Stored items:
◆ ◆ ◆

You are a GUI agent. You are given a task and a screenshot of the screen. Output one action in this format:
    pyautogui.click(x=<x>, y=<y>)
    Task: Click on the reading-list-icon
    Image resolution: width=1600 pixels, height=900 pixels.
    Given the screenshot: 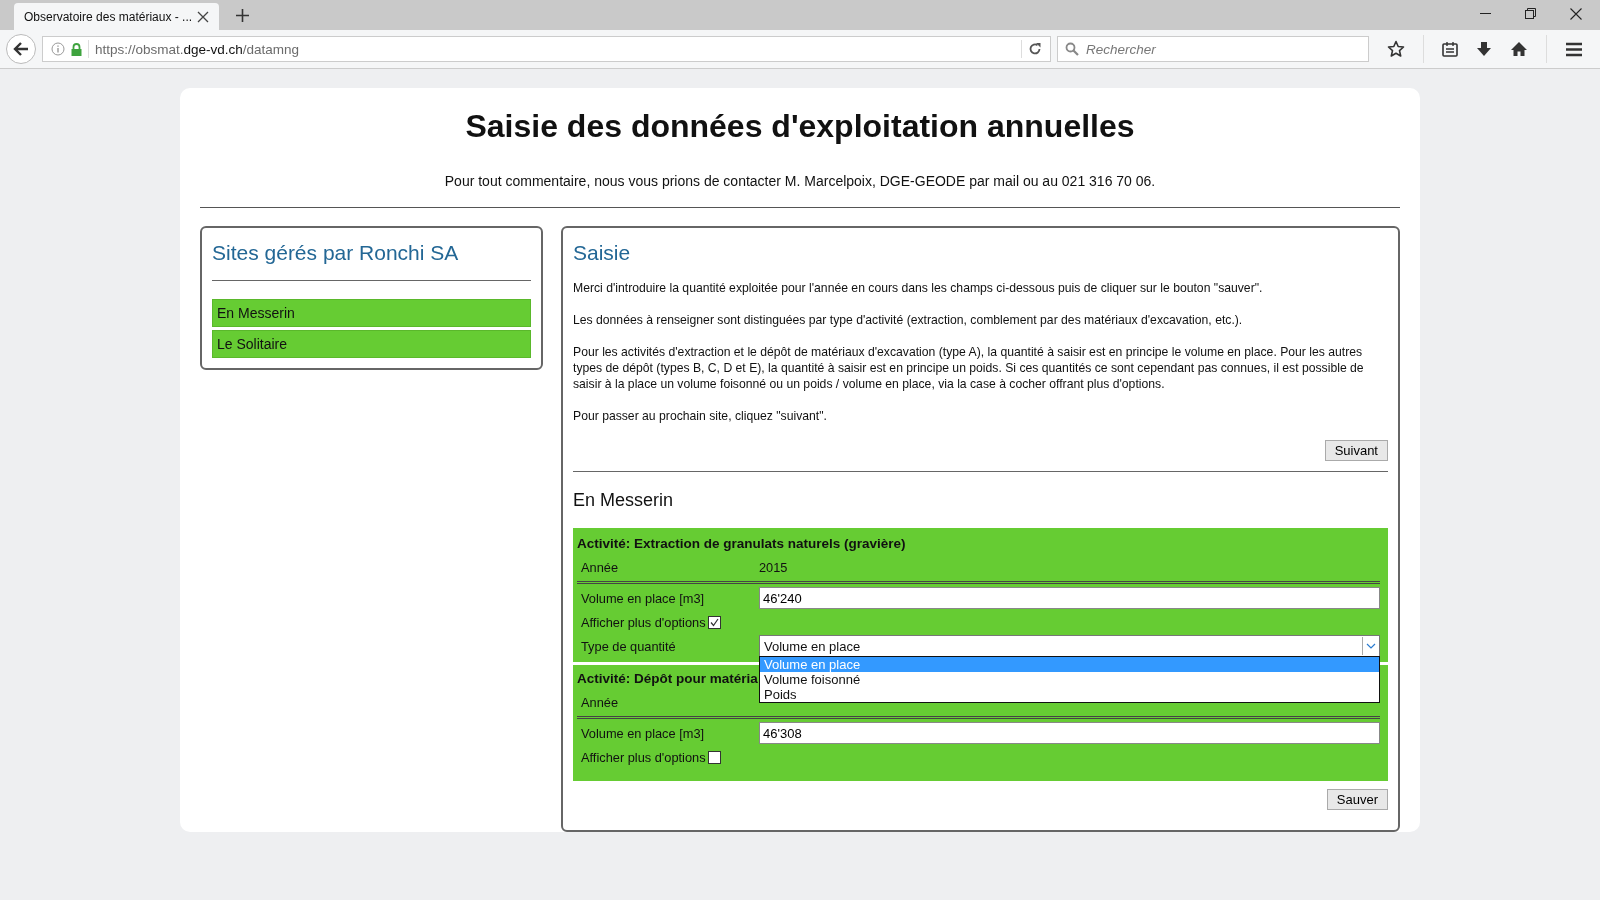 What is the action you would take?
    pyautogui.click(x=1450, y=49)
    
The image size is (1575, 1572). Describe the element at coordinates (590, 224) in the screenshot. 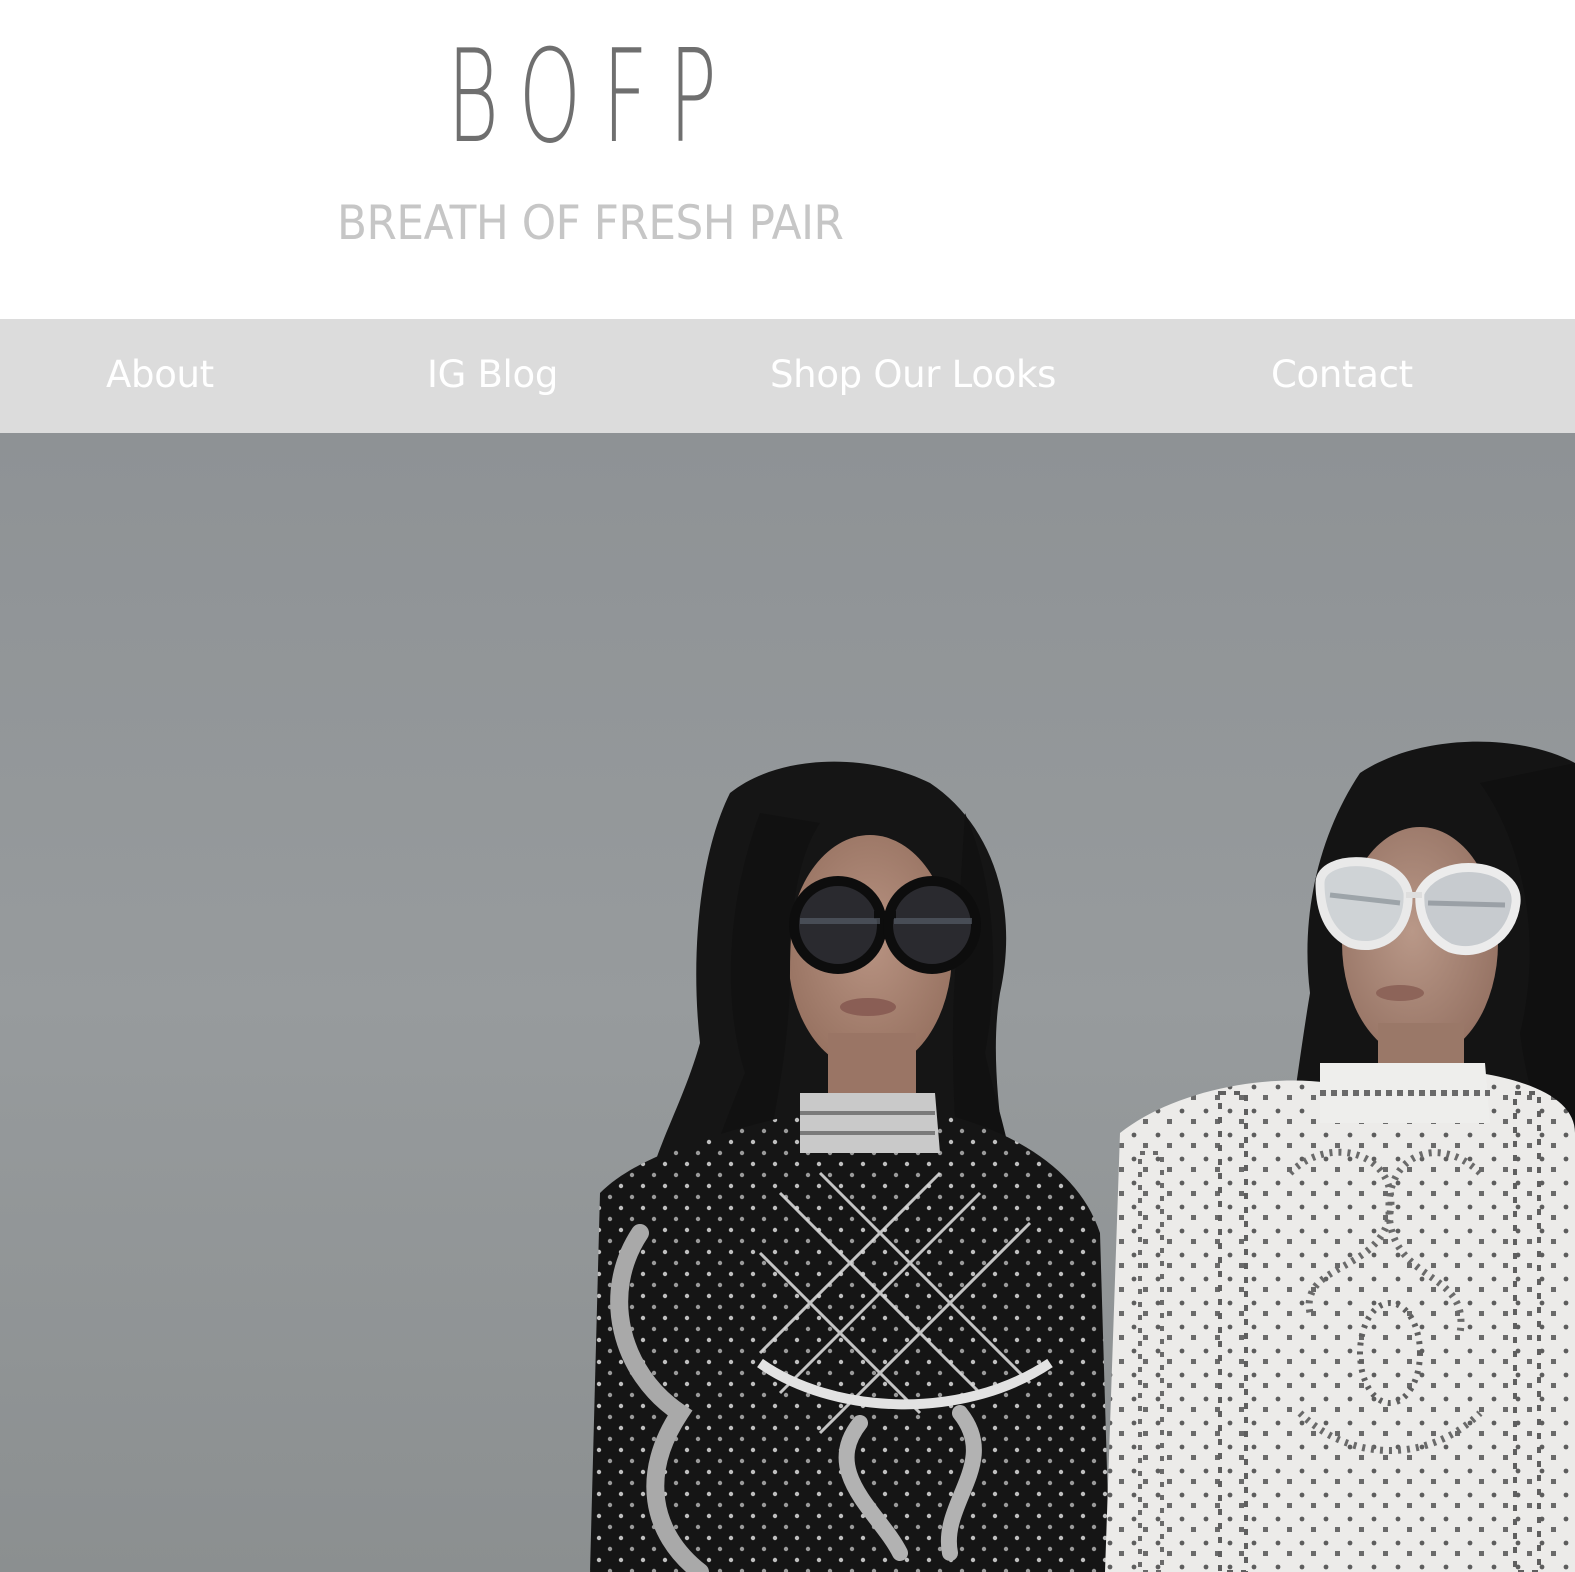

◆ ◆ ◆

What you have to do: Can you lay out the stored items as a Markdown table with the columns "Row" and "Line", starting at the first line of the records and stopping after the line that contains "Image resolution: width=1600", leaving out any blank lines?

Answer to this task:
| Row | Line |
|---|---|
| 1 | You are a GUI agent. You are given a task and a screenshot of the screen. Output one action in this format: |
| 2 |     pyautogui.click(x=<x>, y=<y>) |
| 3 |     Task: Click on the reading-list-icon |
| 4 |     Image resolution: width=1600 pixels, height=900 pixels. |